In a way Syriana reminds me of the first amendment documentary Orwell Rolls In His Grave, which details the corruption that has led all of America's communications industries to fall into the hands of a few wealthy elites. The thesis of 'Orwell' was that fighting the battle against the major media is a waste of time because they have all the power. Leaving Orwell I felt pretty hopeless and I had a similar, if slightly less desperate feeling leaving Syriana.

There is something hopeful in just the fact that a movie like Syriana got made. The film shines a light on some things I'm sure those in power would rather not become part of public discourse.
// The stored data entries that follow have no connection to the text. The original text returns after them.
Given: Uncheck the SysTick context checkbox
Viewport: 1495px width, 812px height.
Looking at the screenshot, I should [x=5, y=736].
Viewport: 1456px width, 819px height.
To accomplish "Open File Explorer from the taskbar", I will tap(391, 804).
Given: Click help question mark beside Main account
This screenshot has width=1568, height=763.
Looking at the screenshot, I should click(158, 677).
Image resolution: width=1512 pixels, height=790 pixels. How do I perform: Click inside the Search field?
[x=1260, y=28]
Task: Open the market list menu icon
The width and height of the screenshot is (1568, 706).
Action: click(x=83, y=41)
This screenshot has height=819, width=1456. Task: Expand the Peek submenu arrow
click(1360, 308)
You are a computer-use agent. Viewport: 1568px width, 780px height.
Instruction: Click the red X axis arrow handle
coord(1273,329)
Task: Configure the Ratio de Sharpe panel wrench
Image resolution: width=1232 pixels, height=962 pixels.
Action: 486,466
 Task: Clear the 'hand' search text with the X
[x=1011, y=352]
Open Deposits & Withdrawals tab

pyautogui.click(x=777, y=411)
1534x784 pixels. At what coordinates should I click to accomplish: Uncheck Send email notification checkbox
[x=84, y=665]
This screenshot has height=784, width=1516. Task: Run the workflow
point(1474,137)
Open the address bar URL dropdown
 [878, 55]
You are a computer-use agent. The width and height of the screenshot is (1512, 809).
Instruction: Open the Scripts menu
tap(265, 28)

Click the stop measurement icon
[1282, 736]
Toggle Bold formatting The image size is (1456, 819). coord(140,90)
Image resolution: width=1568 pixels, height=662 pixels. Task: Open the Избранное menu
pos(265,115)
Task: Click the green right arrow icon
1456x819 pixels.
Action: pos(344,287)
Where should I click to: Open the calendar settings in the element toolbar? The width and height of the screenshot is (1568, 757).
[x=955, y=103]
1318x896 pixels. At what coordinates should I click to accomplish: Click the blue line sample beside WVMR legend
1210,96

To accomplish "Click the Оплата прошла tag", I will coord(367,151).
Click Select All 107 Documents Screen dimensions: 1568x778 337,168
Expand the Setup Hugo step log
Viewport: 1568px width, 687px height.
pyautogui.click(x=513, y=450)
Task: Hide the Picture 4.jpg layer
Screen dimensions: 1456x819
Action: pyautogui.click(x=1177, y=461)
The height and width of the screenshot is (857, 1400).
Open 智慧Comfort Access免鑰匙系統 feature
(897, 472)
That is not to say that Syriana has the power to change the nature of the way we do business in America but it's like the old saying about how people love bacon but no one wants to see how it's made. Syriana shows you just how our American economy is made in all of its gory, blood-soaked, greed-obsessed ways and leaves it to the individual viewers to decide how to live with that information.

Syriana is exceptional in executing its maze of plotting and leaving the audience with questions and feelings that could have a lasting impact. However, if you are looking for a simple movie to pass the time, you might want to look elsewhere. Syriana is not interested in being a simple entertainment. The makers of Syriana are intent on making you think about American foreign policy, about the feelings and interests of our allies, and enemies, and about the dirty business of making money in America. Often disheartening but never boring, Syriana is a powerful film going experience.